** WHAT YOU ARE ASKED TO DO **
Reproduce exactly the lines below from the one containing "Task: Select the middle-left alignment icon" through the one containing "Expand suggestion card", including both, and nothing else.

Stored records
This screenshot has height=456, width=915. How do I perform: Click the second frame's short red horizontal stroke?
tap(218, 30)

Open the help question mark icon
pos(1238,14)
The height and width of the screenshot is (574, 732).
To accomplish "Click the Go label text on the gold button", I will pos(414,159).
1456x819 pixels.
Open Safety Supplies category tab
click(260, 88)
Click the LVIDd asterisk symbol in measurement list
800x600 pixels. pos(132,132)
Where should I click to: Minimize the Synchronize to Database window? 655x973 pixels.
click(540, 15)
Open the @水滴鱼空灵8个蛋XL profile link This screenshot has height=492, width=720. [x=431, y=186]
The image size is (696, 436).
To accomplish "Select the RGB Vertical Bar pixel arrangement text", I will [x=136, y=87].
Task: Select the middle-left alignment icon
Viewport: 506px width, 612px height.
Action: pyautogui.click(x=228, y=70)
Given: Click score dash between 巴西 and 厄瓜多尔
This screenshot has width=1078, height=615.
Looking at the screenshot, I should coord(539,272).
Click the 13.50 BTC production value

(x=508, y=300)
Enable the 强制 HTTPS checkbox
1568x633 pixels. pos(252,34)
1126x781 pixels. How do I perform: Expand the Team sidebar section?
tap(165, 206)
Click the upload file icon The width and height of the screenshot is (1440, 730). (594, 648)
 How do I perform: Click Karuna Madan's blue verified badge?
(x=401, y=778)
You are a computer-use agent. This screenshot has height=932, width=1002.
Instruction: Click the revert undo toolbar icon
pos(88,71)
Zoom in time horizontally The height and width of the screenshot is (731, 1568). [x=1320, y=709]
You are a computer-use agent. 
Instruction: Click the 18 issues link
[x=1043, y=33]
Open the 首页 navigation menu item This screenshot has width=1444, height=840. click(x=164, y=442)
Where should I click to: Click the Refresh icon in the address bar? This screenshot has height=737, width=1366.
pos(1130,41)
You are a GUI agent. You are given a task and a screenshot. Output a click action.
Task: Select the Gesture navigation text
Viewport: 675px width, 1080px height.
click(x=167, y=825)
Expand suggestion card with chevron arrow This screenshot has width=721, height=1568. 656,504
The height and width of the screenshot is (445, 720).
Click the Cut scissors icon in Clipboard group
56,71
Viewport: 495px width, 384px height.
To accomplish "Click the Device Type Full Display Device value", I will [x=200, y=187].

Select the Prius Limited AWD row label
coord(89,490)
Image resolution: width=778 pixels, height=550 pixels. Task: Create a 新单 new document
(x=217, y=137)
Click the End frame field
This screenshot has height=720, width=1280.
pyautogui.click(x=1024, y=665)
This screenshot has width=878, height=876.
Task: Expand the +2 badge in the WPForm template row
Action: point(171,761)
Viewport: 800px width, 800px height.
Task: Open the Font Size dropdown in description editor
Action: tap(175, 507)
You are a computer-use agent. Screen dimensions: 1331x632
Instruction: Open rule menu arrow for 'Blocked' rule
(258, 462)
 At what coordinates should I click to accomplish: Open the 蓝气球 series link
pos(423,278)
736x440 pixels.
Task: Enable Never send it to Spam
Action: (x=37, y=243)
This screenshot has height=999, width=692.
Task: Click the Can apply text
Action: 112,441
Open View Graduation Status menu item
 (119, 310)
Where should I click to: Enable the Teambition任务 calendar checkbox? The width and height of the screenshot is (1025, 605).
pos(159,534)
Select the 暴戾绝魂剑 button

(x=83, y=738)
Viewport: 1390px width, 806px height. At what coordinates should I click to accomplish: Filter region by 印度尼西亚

** RESPONSE TO THIS TASK **
Task: Select the middle-left alignment icon
Viewport: 506px width, 612px height.
Action: pyautogui.click(x=228, y=70)
Given: Click score dash between 巴西 and 厄瓜多尔
This screenshot has width=1078, height=615.
Looking at the screenshot, I should coord(539,272).
Click the 13.50 BTC production value

(x=508, y=300)
Enable the 强制 HTTPS checkbox
1568x633 pixels. pos(252,34)
1126x781 pixels. How do I perform: Expand the Team sidebar section?
tap(165, 206)
Click the upload file icon The width and height of the screenshot is (1440, 730). (594, 648)
 How do I perform: Click Karuna Madan's blue verified badge?
(x=401, y=778)
You are a computer-use agent. This screenshot has height=932, width=1002.
Instruction: Click the revert undo toolbar icon
pos(88,71)
Zoom in time horizontally The height and width of the screenshot is (731, 1568). [x=1320, y=709]
You are a computer-use agent. 
Instruction: Click the 18 issues link
[x=1043, y=33]
Open the 首页 navigation menu item This screenshot has width=1444, height=840. click(x=164, y=442)
Where should I click to: Click the Refresh icon in the address bar? This screenshot has height=737, width=1366.
pos(1130,41)
You are a GUI agent. You are given a task and a screenshot. Output a click action.
Task: Select the Gesture navigation text
Viewport: 675px width, 1080px height.
click(x=167, y=825)
Expand suggestion card with chevron arrow This screenshot has width=721, height=1568. 656,504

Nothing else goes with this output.